List every line of the material that contains the string "dropdown", matching case exactly.
━━ Given data
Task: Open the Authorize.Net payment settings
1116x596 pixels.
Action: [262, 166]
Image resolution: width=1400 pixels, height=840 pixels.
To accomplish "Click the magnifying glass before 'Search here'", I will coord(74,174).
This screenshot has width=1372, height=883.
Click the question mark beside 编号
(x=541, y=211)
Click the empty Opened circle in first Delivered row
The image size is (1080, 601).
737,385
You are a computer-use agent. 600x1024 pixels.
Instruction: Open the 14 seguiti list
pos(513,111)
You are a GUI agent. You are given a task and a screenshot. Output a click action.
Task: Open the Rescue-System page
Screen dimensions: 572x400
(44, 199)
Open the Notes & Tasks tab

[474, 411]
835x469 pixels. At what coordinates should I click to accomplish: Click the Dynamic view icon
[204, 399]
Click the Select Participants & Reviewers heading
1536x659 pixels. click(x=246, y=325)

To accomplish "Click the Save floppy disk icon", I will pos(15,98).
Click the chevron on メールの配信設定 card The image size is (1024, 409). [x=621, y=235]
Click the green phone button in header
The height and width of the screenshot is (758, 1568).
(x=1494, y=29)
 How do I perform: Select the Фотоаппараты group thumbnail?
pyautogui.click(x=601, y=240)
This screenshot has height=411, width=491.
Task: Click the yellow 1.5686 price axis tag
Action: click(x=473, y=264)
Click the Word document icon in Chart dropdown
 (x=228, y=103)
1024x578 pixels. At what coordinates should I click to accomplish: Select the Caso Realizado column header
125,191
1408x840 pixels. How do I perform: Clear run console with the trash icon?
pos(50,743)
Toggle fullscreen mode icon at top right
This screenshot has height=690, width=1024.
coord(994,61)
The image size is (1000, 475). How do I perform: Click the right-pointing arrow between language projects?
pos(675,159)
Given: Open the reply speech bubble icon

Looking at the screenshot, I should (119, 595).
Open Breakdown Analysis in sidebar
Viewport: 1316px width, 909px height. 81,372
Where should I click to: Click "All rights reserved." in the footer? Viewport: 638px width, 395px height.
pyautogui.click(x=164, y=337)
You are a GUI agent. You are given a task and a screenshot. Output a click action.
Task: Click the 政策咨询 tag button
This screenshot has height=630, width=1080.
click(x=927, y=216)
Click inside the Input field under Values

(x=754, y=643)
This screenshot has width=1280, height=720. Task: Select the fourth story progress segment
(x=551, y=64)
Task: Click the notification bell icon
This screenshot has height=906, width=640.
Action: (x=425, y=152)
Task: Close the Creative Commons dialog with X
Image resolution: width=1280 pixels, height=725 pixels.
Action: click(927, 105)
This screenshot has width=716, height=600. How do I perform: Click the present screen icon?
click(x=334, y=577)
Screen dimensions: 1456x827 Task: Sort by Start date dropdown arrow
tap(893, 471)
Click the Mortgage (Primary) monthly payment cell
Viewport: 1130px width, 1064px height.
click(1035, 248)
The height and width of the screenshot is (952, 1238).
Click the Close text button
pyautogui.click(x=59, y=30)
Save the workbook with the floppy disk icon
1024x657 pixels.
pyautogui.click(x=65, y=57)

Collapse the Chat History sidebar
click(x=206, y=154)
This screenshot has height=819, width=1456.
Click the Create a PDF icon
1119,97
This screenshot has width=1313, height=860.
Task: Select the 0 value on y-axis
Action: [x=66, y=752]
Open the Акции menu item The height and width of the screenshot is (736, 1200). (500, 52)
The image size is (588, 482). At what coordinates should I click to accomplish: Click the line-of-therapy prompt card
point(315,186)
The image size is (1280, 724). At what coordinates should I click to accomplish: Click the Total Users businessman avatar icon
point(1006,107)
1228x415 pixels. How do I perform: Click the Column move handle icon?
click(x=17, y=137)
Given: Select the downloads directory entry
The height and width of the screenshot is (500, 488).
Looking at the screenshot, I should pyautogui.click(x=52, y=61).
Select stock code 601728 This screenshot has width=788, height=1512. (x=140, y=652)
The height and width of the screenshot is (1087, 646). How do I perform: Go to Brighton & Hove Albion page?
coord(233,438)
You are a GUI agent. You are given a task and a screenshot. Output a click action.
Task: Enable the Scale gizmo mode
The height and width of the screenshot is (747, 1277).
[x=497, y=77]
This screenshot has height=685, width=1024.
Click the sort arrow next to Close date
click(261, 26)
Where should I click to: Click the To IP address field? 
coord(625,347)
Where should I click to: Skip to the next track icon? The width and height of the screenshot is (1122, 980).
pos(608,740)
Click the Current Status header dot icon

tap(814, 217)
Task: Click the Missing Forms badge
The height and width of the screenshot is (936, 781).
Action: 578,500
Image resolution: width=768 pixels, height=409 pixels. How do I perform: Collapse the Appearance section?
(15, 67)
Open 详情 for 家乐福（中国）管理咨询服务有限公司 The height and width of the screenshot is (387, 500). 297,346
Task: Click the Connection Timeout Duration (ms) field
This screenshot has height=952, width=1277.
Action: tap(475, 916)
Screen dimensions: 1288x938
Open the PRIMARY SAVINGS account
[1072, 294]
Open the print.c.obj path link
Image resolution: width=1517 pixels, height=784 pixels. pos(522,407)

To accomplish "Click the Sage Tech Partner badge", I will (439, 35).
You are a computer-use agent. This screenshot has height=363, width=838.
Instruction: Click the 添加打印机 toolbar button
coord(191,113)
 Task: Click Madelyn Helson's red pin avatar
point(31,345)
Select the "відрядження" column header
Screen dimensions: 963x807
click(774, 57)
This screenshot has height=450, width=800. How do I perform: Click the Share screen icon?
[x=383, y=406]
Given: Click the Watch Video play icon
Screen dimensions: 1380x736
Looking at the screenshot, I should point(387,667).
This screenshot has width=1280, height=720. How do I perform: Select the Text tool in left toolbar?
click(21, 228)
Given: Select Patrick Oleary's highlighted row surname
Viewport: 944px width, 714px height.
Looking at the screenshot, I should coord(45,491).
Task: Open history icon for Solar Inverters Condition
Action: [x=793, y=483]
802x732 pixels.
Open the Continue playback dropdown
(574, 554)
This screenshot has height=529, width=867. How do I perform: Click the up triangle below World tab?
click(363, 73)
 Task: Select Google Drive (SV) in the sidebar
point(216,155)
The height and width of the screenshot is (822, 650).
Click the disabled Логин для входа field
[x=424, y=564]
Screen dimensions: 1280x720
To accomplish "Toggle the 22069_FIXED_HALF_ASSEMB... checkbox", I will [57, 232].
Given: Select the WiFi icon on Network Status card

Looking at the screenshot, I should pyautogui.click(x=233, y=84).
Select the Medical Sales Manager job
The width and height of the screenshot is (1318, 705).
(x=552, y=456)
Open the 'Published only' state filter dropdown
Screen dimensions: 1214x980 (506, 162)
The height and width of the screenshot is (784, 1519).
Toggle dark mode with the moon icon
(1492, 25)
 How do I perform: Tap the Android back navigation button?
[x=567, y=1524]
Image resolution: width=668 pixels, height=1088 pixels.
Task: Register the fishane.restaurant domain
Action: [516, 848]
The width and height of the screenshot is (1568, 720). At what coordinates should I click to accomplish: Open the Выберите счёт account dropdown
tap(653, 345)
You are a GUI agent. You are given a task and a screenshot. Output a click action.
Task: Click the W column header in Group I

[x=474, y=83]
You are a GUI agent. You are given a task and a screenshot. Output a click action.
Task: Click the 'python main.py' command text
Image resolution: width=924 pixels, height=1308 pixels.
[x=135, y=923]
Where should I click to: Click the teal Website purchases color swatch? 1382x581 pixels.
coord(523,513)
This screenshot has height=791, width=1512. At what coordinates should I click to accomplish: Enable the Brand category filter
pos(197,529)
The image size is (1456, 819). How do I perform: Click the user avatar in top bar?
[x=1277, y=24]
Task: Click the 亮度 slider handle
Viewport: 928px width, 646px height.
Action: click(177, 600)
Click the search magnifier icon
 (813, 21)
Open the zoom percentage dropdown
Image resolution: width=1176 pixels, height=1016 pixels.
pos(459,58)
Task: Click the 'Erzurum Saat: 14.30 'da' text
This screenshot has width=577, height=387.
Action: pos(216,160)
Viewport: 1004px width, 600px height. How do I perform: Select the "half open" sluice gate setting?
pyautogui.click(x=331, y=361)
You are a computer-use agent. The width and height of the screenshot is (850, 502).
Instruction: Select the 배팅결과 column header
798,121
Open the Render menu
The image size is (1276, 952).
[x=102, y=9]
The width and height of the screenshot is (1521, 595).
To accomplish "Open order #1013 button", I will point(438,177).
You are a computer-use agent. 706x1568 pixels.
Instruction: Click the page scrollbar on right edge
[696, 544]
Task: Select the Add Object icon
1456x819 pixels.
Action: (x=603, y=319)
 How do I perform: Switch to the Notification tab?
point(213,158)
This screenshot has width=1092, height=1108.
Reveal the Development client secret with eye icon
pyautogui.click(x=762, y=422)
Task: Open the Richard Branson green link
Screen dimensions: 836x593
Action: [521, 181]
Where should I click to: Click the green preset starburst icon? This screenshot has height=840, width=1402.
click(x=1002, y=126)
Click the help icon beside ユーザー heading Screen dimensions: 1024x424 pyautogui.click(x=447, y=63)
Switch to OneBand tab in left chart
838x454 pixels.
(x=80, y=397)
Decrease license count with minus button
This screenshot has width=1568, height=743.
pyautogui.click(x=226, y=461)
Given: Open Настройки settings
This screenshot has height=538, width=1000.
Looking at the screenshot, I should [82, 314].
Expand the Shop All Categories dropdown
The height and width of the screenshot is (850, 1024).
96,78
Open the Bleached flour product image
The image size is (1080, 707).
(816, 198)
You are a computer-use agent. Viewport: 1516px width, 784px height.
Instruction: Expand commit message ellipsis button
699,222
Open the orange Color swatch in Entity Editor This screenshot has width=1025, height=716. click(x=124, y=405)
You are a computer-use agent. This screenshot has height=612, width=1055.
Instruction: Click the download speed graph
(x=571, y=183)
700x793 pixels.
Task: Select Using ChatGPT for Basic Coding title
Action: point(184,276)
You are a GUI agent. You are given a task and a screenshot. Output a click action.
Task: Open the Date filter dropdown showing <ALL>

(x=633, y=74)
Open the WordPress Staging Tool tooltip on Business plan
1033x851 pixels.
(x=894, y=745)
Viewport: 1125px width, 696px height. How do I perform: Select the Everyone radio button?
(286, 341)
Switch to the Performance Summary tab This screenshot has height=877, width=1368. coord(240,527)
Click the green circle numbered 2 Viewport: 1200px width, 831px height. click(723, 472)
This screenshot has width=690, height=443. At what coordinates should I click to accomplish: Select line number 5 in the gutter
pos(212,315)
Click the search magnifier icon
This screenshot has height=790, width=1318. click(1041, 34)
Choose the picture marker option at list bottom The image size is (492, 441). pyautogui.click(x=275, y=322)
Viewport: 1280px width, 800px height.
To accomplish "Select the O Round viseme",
━━━━
◆ **Finished task**
Click the Word document icon in Chart dropdown
Screen dimensions: 1456x827 Task: Sort by Start date dropdown arrow
Open the Continue playback dropdown
Open the 'Published only' state filter dropdown
The width and height of the screenshot is (1568, 720). At what coordinates should I click to accomplish: Open the Выберите счёт account dropdown
Open the zoom percentage dropdown
Expand the Shop All Categories dropdown
Task: Open the Date filter dropdown showing <ALL>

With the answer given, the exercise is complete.